■ HOW TO COMPLETE THIS TASK ■
When you reach the line with "The image size is (1288, 535)." in the listing below, transcribe it and each line after it up to and including the line with "The image size is (721, 1568).", exactly and with nothing else.

RECORDS PROVIDED START

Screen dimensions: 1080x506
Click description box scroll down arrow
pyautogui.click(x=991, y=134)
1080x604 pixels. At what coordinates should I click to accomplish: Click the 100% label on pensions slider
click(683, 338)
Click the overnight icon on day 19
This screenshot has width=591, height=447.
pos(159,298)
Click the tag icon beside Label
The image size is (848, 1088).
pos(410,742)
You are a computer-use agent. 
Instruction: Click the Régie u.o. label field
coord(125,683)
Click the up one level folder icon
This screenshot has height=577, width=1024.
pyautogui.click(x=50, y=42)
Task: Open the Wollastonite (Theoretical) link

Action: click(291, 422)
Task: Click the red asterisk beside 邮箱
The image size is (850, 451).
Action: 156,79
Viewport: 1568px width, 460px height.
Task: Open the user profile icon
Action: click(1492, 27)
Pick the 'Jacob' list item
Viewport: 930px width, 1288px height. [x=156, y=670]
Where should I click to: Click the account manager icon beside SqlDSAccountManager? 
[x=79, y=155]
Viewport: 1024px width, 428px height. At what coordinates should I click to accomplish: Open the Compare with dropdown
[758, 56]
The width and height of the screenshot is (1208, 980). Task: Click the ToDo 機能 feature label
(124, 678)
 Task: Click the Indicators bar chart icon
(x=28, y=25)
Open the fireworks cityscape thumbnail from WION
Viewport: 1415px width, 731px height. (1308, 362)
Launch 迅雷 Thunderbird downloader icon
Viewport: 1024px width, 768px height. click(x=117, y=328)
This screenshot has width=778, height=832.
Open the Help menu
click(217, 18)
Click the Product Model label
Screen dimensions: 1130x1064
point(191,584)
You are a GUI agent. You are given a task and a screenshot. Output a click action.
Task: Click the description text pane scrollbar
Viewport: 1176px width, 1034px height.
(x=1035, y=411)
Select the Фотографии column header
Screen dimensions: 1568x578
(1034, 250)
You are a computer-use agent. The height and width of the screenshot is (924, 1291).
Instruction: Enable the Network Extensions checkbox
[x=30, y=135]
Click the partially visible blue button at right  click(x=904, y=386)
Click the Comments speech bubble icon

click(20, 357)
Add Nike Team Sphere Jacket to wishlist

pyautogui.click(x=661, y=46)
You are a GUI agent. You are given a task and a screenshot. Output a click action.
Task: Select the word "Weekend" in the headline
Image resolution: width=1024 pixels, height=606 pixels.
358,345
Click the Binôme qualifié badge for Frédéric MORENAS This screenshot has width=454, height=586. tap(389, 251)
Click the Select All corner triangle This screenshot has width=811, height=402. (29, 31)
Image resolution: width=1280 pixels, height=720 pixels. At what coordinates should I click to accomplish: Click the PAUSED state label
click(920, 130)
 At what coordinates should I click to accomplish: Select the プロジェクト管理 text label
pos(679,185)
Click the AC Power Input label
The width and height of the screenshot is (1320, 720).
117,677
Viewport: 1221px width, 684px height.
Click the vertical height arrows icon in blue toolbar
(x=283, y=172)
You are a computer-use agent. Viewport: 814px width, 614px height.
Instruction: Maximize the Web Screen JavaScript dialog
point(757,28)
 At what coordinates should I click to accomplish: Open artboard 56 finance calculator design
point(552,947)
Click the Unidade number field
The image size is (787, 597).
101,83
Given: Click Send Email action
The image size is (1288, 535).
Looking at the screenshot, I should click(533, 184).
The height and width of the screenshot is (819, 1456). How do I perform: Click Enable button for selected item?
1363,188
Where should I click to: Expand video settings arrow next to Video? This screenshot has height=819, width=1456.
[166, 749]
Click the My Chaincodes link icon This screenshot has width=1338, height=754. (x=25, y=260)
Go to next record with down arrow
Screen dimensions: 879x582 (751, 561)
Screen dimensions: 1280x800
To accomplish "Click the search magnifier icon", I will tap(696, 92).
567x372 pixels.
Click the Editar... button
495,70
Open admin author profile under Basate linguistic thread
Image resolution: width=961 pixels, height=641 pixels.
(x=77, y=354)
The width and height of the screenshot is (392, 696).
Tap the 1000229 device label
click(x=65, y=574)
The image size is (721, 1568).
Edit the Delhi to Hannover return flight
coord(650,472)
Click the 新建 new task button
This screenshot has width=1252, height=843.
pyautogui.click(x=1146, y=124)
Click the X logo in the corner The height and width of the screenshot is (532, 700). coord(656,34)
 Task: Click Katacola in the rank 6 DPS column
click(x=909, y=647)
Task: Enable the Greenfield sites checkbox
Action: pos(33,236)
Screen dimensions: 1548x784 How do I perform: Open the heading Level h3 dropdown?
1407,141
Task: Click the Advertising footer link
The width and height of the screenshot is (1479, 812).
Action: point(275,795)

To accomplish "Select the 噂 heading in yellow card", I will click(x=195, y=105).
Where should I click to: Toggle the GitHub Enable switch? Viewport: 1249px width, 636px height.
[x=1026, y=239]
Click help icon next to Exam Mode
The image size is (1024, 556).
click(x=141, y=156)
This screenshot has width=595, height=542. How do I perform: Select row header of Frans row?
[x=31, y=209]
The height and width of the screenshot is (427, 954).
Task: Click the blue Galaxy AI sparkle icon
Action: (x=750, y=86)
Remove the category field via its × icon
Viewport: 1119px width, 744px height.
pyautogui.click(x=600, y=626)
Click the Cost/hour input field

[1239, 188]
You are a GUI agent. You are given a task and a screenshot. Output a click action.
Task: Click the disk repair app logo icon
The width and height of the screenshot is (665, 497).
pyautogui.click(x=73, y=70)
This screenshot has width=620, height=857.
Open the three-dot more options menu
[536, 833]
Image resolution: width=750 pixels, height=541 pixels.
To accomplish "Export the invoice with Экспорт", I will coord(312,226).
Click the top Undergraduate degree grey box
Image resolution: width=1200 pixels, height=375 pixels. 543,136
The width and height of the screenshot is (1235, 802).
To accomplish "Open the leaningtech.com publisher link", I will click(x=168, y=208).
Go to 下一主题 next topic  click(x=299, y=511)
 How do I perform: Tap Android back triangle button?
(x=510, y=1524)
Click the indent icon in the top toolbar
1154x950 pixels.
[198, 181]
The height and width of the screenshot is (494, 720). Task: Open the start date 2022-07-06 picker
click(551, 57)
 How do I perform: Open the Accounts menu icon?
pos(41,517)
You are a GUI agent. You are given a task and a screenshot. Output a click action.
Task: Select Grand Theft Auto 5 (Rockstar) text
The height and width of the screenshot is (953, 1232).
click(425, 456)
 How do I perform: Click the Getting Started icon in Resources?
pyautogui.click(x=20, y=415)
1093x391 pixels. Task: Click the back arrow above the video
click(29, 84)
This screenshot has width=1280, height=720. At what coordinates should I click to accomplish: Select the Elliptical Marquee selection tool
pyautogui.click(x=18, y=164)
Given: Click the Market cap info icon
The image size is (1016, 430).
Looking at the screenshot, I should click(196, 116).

RECORDS PROVIDED END

■ FINAL ANSWER ■
The image size is (1288, 535).
Looking at the screenshot, I should click(533, 184).
The height and width of the screenshot is (819, 1456). How do I perform: Click Enable button for selected item?
1363,188
Where should I click to: Expand video settings arrow next to Video? This screenshot has height=819, width=1456.
[166, 749]
Click the My Chaincodes link icon This screenshot has width=1338, height=754. (x=25, y=260)
Go to next record with down arrow
Screen dimensions: 879x582 (751, 561)
Screen dimensions: 1280x800
To accomplish "Click the search magnifier icon", I will tap(696, 92).
567x372 pixels.
Click the Editar... button
495,70
Open admin author profile under Basate linguistic thread
Image resolution: width=961 pixels, height=641 pixels.
(x=77, y=354)
The width and height of the screenshot is (392, 696).
Tap the 1000229 device label
click(x=65, y=574)
The image size is (721, 1568).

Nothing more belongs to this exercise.